During his interrogation, Jauregui told the agents he did not know there were drugs in the car, and went on to give the agents the following account: He had previously agreed with a man named Victor to smuggle marijuana into the United States. As the plan progressed, Victor gave Jauregui a car with the drugs loaded inside. At an uncle's urging, however, Jauregui decided not to go through with the marijuana smuggling and returned the car to Victor.
Later that day, Jauregui, wanting to visit his aunt near San Diego, asked Victor to borrow the car he had just returned. According to Jauregui, Victor told him that the drugs had been removed from the car. Throughout his interrogation, Jauregui repeatedly maintained that, at the time he crossed the border, he was unaware that drugs of any kind were hidden inside the car.
B
Jauregui was charged with one count of conspiracy to import methamphetamine, in violation of 21 U.S.C. §§ 952, 960, and 963, and one count of importation of methamphetamine in violation of 21 U.S.C. §§ 952 and 960. He pleaded guilty to the conspiracy count in exchange for the government's dismissal of the importation count.

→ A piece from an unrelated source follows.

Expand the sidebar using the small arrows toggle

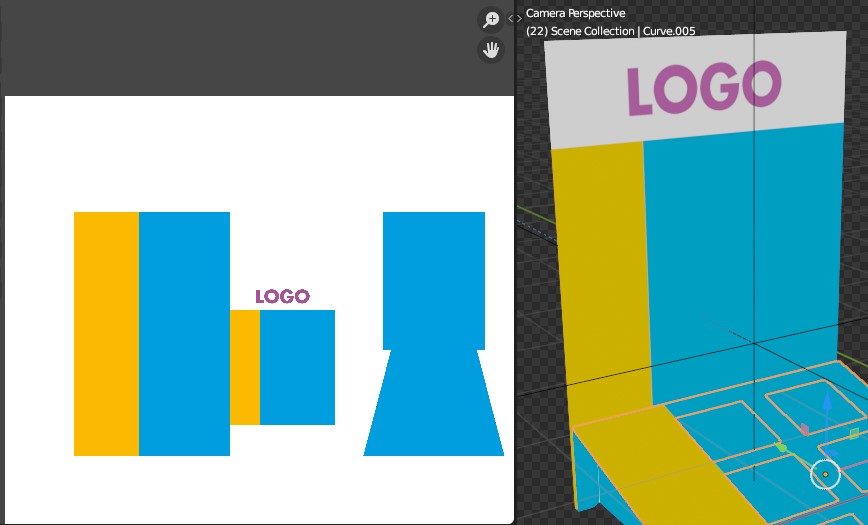515,18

At the plea colloquy, Jauregui's attorney at first provided the following factual basis for his plea:
Beginning on a date unknown and continuing up to January 31st, 2016, Mr. Jauregui was in agreement with at least two other persons to commit a crime of importing a schedule I or schedule II controlled substance under federal law.
*1054He became a member of the conspiracy knowing of its object to import a controlled substance and intending to help accomplish that object. And it was reasonably foreseeable that the controlled substance may be methamphetamine.

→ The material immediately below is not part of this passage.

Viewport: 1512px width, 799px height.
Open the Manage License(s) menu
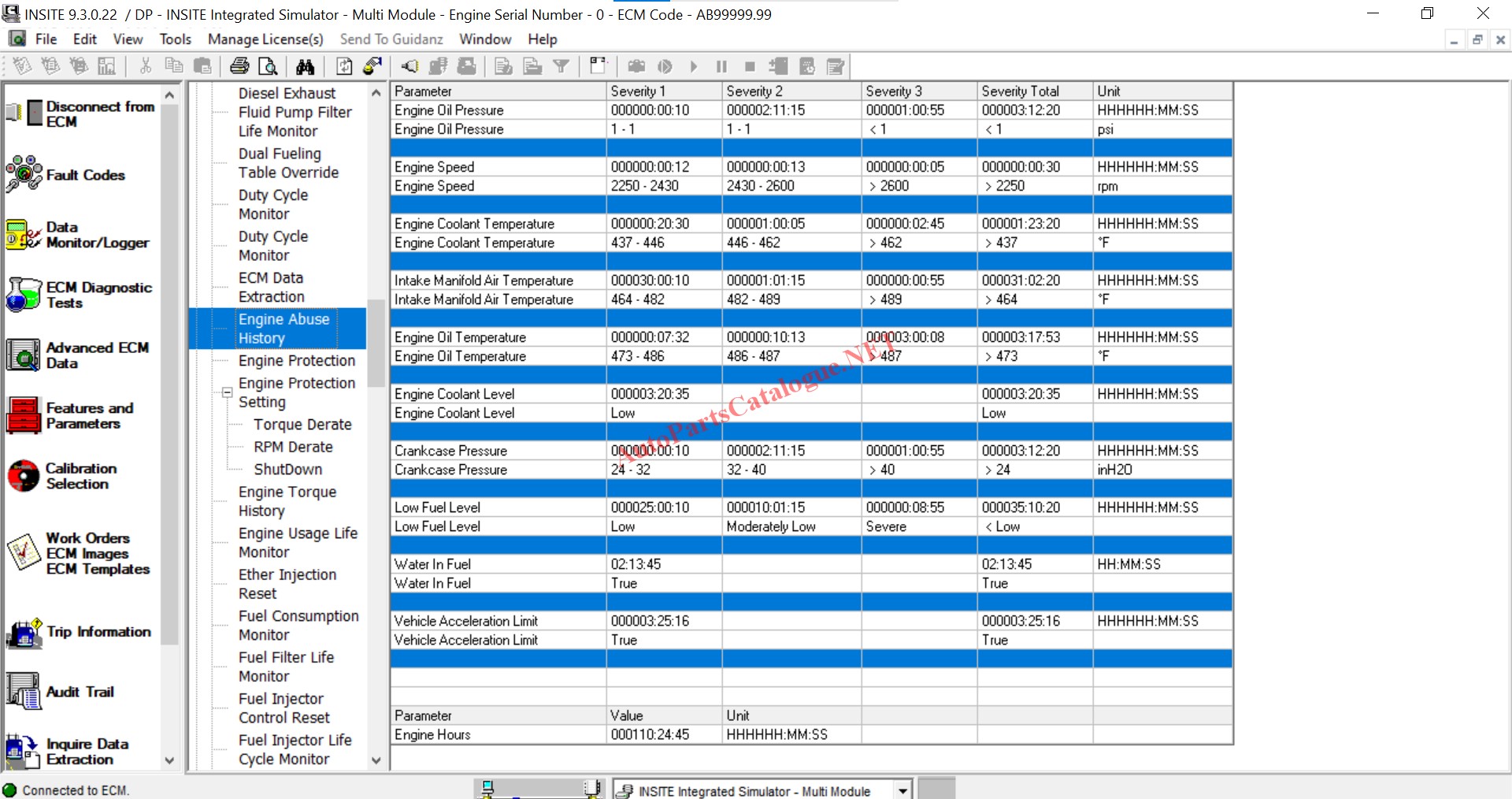pyautogui.click(x=265, y=39)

For clarification, the district court asked Jauregui's attorney, "[W]hat was the point about it being whether he knew it was methamphetamine or some other drug?" The attorney explained that Jauregui "believed he was agreeing to import marijuana, but it was reasonably foreseeable that the substance would be methamphetamine under the Pinkerton case," referring to the Supreme Court's decision in Pinkerton v. United States , 328 U.S. 640, 66 S.Ct. 1180, 90 L.Ed. 1489 (1946).

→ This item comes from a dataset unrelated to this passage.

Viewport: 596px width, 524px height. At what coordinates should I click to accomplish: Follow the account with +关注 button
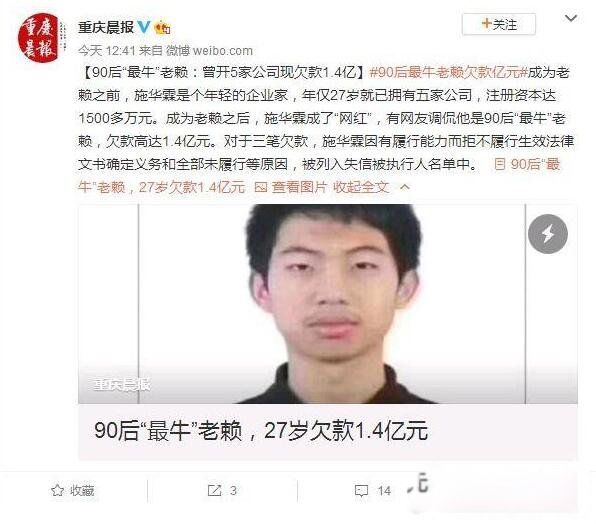click(x=499, y=24)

The district court then asked the government:
[D]o you agree with that factual basis on the conspiracy to import methamphetamine? Because he's pleading guilty to count one which is conspiracy to import methamphetamine, and a conspiracy is an agreement to do an illegal act. And if the illegal act is to import methamphetamine, then it's not to import some other prohibited drug. So if that is what he's pleading guilty to, then his factual basis is not adequate to satisfy count one unless the government is modifying the importation of methamphetamine to be a conspiracy to import methamphetamine or some other prohibited drug.
And if that's the case, what guidelines apply, the methamphetamine guidelines or the marijuana guidelines?1
The prosecutor answered that "it's going to be [the government's] position in sentencing that the methamphetamine guidelines apply" and "that he knowingly imported the drugs." The district court pointed out that "unlike an importation charge, a conspiracy charge [requires] a mens rea to do the object of a conspiracy." So, the court explained, "if the object of the conspiracy is to import methamphetamine, then you would have to know it was methamphetamine."
In response, the prosecutor said, "I think that he has to know that there was a possibility. I think he has to know that it was reasonably foreseeable that it could have been methamphetamine instead of marijuana." Apparently convinced, the district court noted that Jauregui had already "admitted that," and the prosecutor agreed. Thus, "[b]ased on the Pinkerton theory and [Jauregui's] agreement that it was reasonably foreseeable that the drugs ... he thought he was bringing in could have been methamphetamine," the district court concluded that there was a factual basis for Jauregui's plea.
C
A few months later, the district court held a sentencing hearing. In determining whether to apply a "minor role" sentencing reduction,2 the district court questioned Jauregui's version of events, noting that his story-that he had initially agreed to smuggle drugs across the border but had changed his mind-seemed "farfetched." The prosecutor responded that it had "pushed him very hard on that" but that Jauregui, whom the prosecutor called "very simple, very naïve," nonetheless "kept to his story." The court, however, *1055disbelieved Jauregui's story and rejected Jauregui's request for a minor-role reduction.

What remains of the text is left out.